Replication in NDB Cluster makes use of a number of dedicated
tables in the mysql
database on each MySQL
Server instance acting as an SQL node in both the cluster being
replicated and in the replica. This is true regardless of whether
the replica is a single server or a cluster.
The ndb_binlog_index
and
ndb_apply_status
tables are created in the
mysql
database. They should not be explicitly
replicated by the user. User intervention is normally not required
to create or maintain either of these tables, since both are
maintained by the NDB
binary log
(binlog) injector thread. This keeps the source
mysqld process updated to changes performed by
the NDB
storage engine. The
NDB
binlog
injector thread receives events directly from the
NDB
storage engine. The
NDB
injector is responsible for
capturing all the data events within the cluster, and ensures that
all events which change, insert, or delete data are recorded in
the ndb_binlog_index
table. The replica I/O
(receiver) thread transfers the events from the source's
binary log to the replica's relay log.
The ndb_replication
table must be created
manually. This table can be updated by the user to perform
filtering by database or table.

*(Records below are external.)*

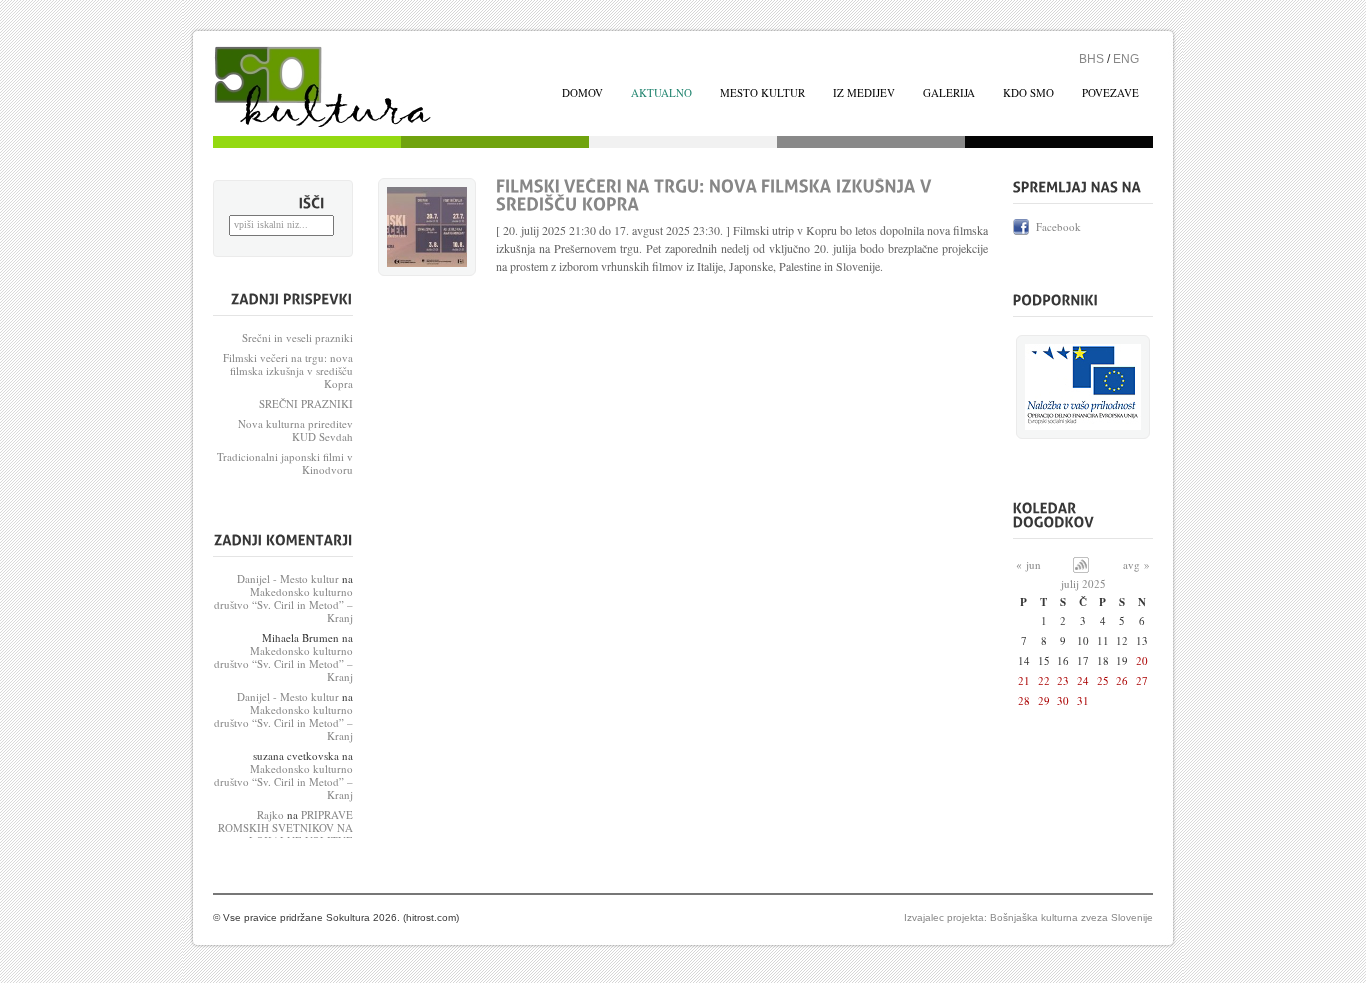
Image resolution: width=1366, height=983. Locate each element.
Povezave (1110, 92)
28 (1024, 700)
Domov (348, 90)
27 (1142, 680)
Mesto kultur (762, 92)
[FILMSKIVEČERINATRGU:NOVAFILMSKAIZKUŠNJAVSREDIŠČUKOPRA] (716, 196)
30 (1063, 700)
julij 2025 (1083, 583)
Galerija (949, 92)
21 (1024, 680)
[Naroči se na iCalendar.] (1081, 568)
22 (1044, 680)
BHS (1091, 59)
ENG (1126, 59)
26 (1122, 680)
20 (1142, 660)
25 (1103, 680)
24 (1083, 680)
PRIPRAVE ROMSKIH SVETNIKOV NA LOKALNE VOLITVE (285, 827)
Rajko (270, 814)
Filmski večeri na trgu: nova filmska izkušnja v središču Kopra (288, 370)
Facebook (1058, 226)
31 (1083, 700)
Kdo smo (1028, 92)
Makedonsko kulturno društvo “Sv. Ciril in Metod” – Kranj (283, 604)
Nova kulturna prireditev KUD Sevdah (295, 430)
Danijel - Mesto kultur (288, 578)
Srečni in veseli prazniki (297, 337)
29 (1044, 700)
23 (1063, 680)
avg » (1136, 564)
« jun (1028, 564)
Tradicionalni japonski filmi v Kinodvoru (285, 463)
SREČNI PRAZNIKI (306, 403)
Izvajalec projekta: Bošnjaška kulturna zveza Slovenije (1028, 917)
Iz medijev (864, 92)
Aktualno (661, 92)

See
ndb_replication Table, for more
information. ndb_replication
is also used in
NDB Replication conflict detection and resolution for conflict
resolution control; see
Conflict Resolution Control.
Even though ndb_binlog_index
and
ndb_apply_status
are created and maintained
automatically, it is advisable to check for the existence and
integrity of these tables as an initial step in preparing an NDB
Cluster for replication. It is possible to view event data
recorded in the binary log by querying the
mysql.ndb_binlog_index
table directly on the
source. This can be also be accomplished using the
SHOW BINLOG EVENTS
statement on
either the source or replica SQL node. (See
SHOW BINLOG EVENTS Statement.)
You can also obtain useful information from the output of
SHOW ENGINE NDB
STATUS
.
When performing schema changes on
NDB
tables, applications should
wait until the ALTER TABLE
statement has returned in the MySQL client connection that
issued the statement before attempting to use the updated
definition of the table.
ndb_apply_status
is used to keep a record of
the operations that have been replicated from the source to the
replica. If the ndb_apply_status
table does
not exist on the replica, ndb_restore
re-creates it.
Unlike the case with ndb_binlog_index
, the
data in this table is not specific to any one SQL node in the
(replica) cluster, and so ndb_apply_status
can use the NDBCLUSTER
storage engine, as
shown here:
CREATE TABLE `ndb_apply_status` (
`server_id` INT(10) UNSIGNED NOT NULL,
`epoch` BIGINT(20) UNSIGNED NOT NULL,
`log_name` VARCHAR(255) CHARACTER SET latin1 COLLATE latin1_bin NOT NULL,
`start_pos` BIGINT(20) UNSIGNED NOT NULL,
`end_pos` BIGINT(20) UNSIGNED NOT NULL,
PRIMARY KEY (`server_id`) USING HASH
) ENGINE=NDBCLUSTER DEFAULT CHARSET=utf8mb4 COLLATE=utf8mb4_0900_ai_ci;
The ndb_apply_status
table is populated only
on replicas, which means that, on the source, this table never
contains any rows; thus, there is no need to allot any
DataMemory
to
ndb_apply_status
there.
Because this table is populated from data originating on the
source, it should be allowed to replicate; any replication
filtering or binary log filtering rules that inadvertently
prevent the replica from updating
ndb_apply_status
, or that prevent the source
from writing into the binary log may prevent replication between
clusters from operating properly. For more information about
potential problems arising from such filtering rules, see
Replication and binary log filtering rules with replication between NDB
Clusters.
It is possible to delete this table, but this is not
recommended. Deleting it puts all SQL nodes in read-only mode;
in NDB 8.0.24 and later, NDB
detects that
this table has been dropped, and re-creates it, after which it
is possible once again to perform updates. Dropping and
re-creating ndb_apply_status
creates a gap
event in the binary log; the gap event causes replica SQL nodes
to stop applying changes from the source until the replication
channel is restarted. Prior to NDB 8.0.24, it was necessary in
such cases to restart all SQL nodes to bring them out of
read-only mode, and then to re-create
ndb_apply_status
manually.
0
in the epoch
column of
this table indicates a transaction originating from a storage
engine other than NDB
.
ndb_apply_status
is used to record which
epoch transactions have been replicated and applied to a replica
cluster from an upstream source. This information is captured in
an NDB
online backup, but (by design) it is
not restored by ndb_restore. In some cases,
it can be helpful to restore this information for use in new
setups; beginning with NDB 8.0.29, you can do this by invoking
ndb_restore with the
--with-apply-status
option.
See the description of the option for more information.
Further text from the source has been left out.